What can we do? Man evolved to have an active lifestyle, to gather and hunt, not to sit around all day long and complain about his back and neck. Sedentary living is only a late development of the last century. We are having a hard time adapting to it.
Unfortunately there is no easy way to change the factors of the sedentary lifestyle. Consider some of the proposed solutions:
- Ergonomic chairs: While better -styled chairs may afford more relaxation and comfort, they don’t address the fundamental issue of absence of exercise or activity.

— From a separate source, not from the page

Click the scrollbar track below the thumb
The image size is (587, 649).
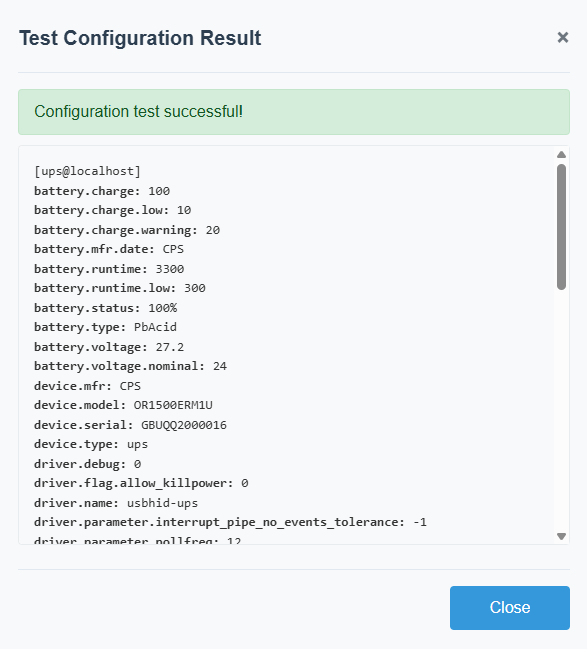click(561, 410)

- Exercise lifestyles: The exercise lifestyle has become a movement that for the most part means having a dedicated period of exercise on a regular basis tagged on to a normal working schedule. There is a definite trend suggesting that more regular and intense exercise is beneficial. (This is certainly what I would endorse). However, there is some evidence that even 1-2 hours of daily exercise does not offset the ills of 8-12 hours of sedentariness that has become a norm.

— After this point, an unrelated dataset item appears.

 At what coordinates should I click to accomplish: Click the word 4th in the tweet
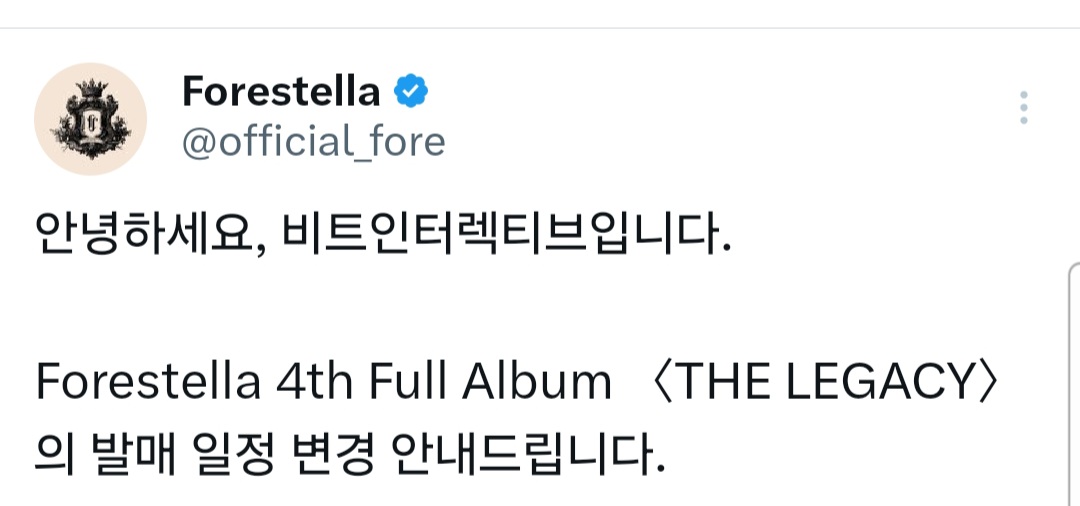(x=316, y=382)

- Treadmill desk: This is truly a novel concept that challenges the very basis of an idle lifestyle. The idea is to slowly walk while working at a desk. A study at the Mayo Clinic showed patients lost significant weight and experienced significant improvements in a variety of different health parameters including cardiac function, respiratory function and blood pressure.
“Ergonomic” generally means it is well contoured to your body and back, with good seat height, depth, and armrests. These features are more likely to keep your muscles and you relaxed during the long hours that you have to remain in the stationary sitting position, often while under some stress.
There are many types of ergonomic chairs available for use in the office. No one type of office chair is necessarily the best. Of course you should consider your own particular tasks and needs. Here are some things to consider:
- Seat height: Should be adjustable (usually 16 to 21 inches off the floor). Hip, knee and feet should be at 90 degree angles. Normally this allows your thighs and feet to be horizontal, and your elbows and arms should be around the height of the desk.
- Seat width and depth: Wide enough to be comfortable (usually17-20 inches). Deep enough to allow the back to reach the back rest while allowing 2 to 4 inches between the back of the knees and the edge of the seat.
- Lumbar support: A long surface to lean up against in a fairly “neutral” position (not too far forward and not too far backward) that provides a long surface for contact keeps your back muscles as relaxed as possible. The lumbar spine usually has an inward curve, called a lordorsis. The actual amount of curve can vary from person to person, so its better if its adjustable. There is no exact correct position of a support, so just make it comfortable.
- Backrest: Optimally the chair should have a back long or high enough to reach the shoulder blades.
- Armrests: Adjustable armrests allow the shoulders to be relaxed.
- Swivel: The ability to rotate allows one to reach different areas of his or her desk without straining.